On First Looking Into Fred Herzog's "Vancouver"
On First Looking Into Herzog's "Vancouver"
Robson Street never looked so good, yet utterly mundane;
Or Granville Street--that Flaneur in the rain--and Chinatown kids,
A time when women wore matching hats and gloves,
When billboards burst with promises of bigger cars,
And smoother smokes, and more of everything.
Such wild surmise seemed right for Nineteen Fifty-Nine--
So I recall--as in Foot Of Main (page one-0-one):
The city was an empty place for filling up
With more than sunlight, more than rain.
Some other gold now brings us to this place:
Geography's the same, but on the bones glass towers hang;
What lines the shore is someone else's space.

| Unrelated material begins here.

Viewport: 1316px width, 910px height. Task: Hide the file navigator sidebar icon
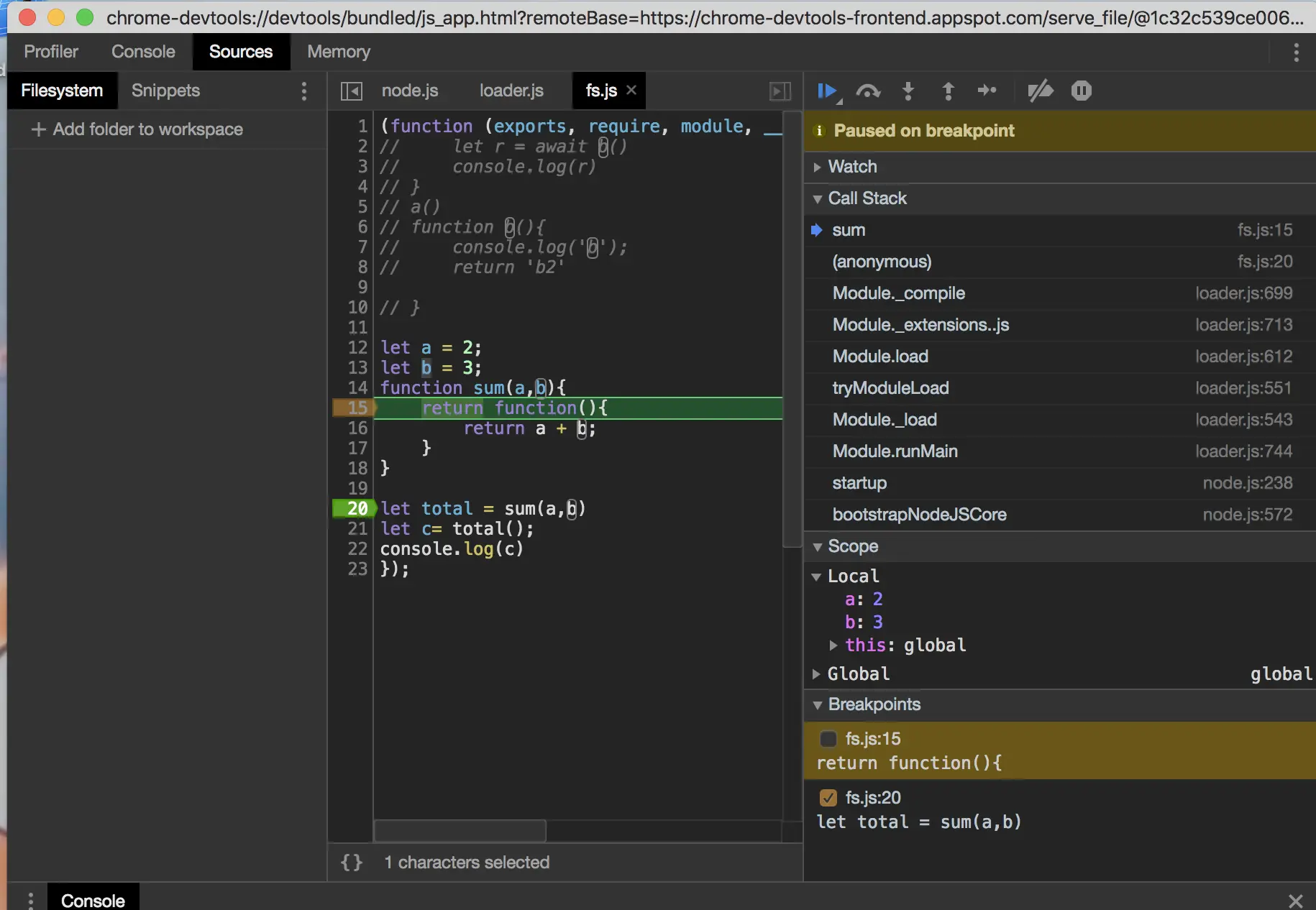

Yet there will always be Untitled here: lonely men at break of day,
Once watchers of the skies, look down to find their way.
c. Bruce Dolsen, 2010
Fred Herzog is a Vancouver photographer whose work was featured in a Vancouver Art Gallery exhibition in 2009, and in a book of photographs published to accompany the show. His patient documentation of life in the city's streets and byways over the last fifty years captures the spirit and beauty of ordinary life in a way that contrived, elaborately-conceived wall-sized images of the town fail in all but rendering the sterility of vision of their makers.